A hybrid data-driven and knowledge-driven methodology for estimating the effect of completion parameters on the cumulative production of horizontal wells
Abstract
We present a new methodology for modeling the cumulative oil and gas production of horizontal wells in a shale play given two types of well completion parameters: lateral length and proppant intensity, we also consider the location of the wells and the shut-in days of wells. We show experimental results evaluating the predictive accuracy of this methodology on hold-out data and compare it to standard data-driven estimation procedures. Our approach is based on the use of Generalized Additive Models (GAMs). The main advantage of using GAMs is that we can easily obtain effect plots that allow us to quantify the effect of each completion parameter and the location of the well on the production. Furthermore, it is possible to explicitly model the interaction between variables and impose shape constraints based on physical knowledge. We have implemented and tested this methodology in R and compared its predictive accuracy against a variety of standard data-driven modeling procedures available in the Caret package, using leave-one-out cross validation. We present experimental results using data from a shale play with 152 horizontal wells that have cumulative production for more than 12 months. Our experiments show that using GAMs in most cases leads to better predictive accuracy than the standard data-driven estimation procedures available in Caret, possibly because they allow us to explicitly model the interaction between input variables that are known to be are physically related and to impose shape constraints based on known physical relationships between input variables and target variables.
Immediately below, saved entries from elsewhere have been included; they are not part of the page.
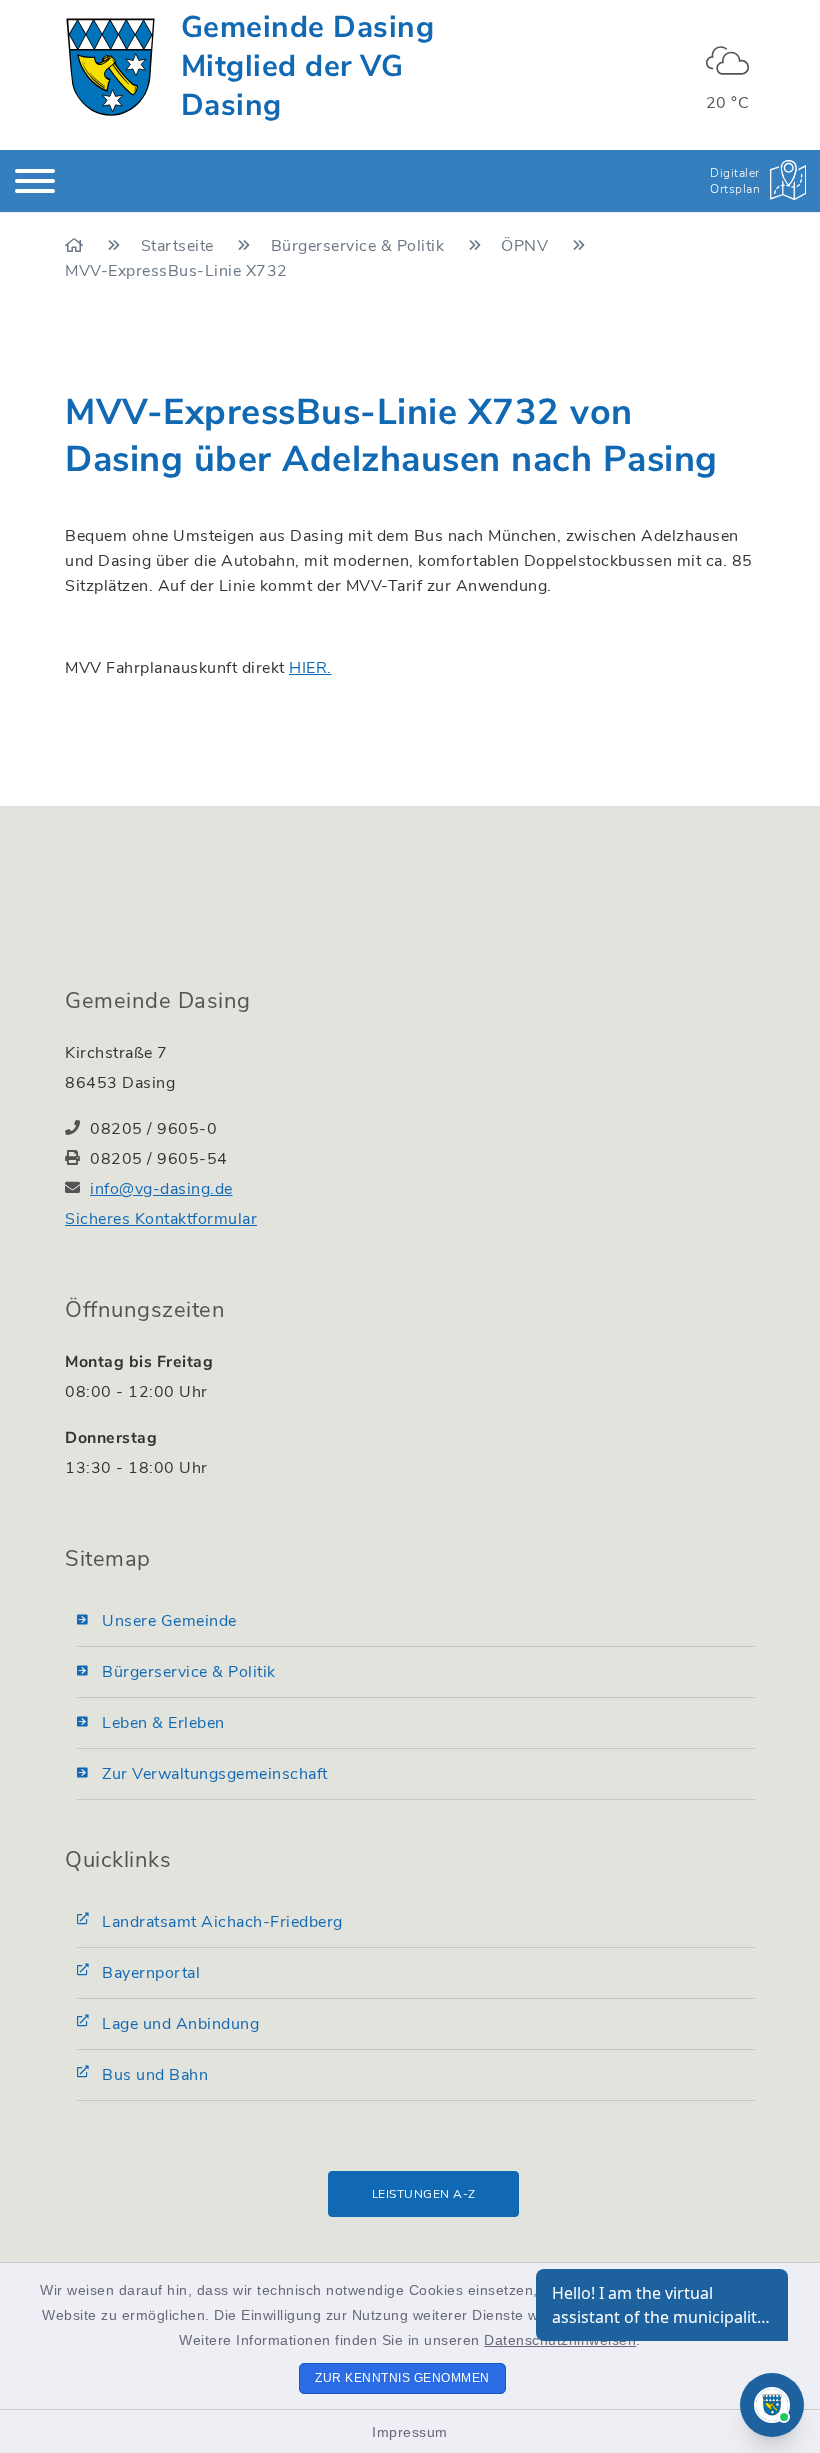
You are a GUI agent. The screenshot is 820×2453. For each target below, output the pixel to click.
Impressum (410, 2432)
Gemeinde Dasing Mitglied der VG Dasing (308, 66)
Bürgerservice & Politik (360, 246)
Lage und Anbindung (180, 2024)
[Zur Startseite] (76, 246)
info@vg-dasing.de (161, 1189)
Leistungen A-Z (424, 2194)
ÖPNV (527, 246)
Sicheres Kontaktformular (161, 1219)
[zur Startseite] (110, 67)
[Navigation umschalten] (35, 181)
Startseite (180, 246)
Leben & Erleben (163, 1723)
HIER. (310, 668)
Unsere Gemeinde (169, 1621)
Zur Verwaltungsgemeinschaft (215, 1774)
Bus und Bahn (155, 2075)
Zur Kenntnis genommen (402, 2378)
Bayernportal (151, 1973)
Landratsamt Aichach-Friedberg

We conclude that it is possible to accurately estimate the effect of the completion parameters on the cumulative production when we ensure that the models obey physical constraints, i.e., that the cumulative production is a monotonic increasing function of lateral length and of proppant intensity. We also obtain effect plots showing the "sweet-spot" effect, i.e., the relationship between the location (x, y) in the field and the cumulative production. The novelty of this hybrid data-driven and knowledge-driven methodology is to allow the quantification of the effect of completion parameters and location on well production through the combination, in a principled way, of data available from existing wells with prior/expert knowledge regarding known physical constraints.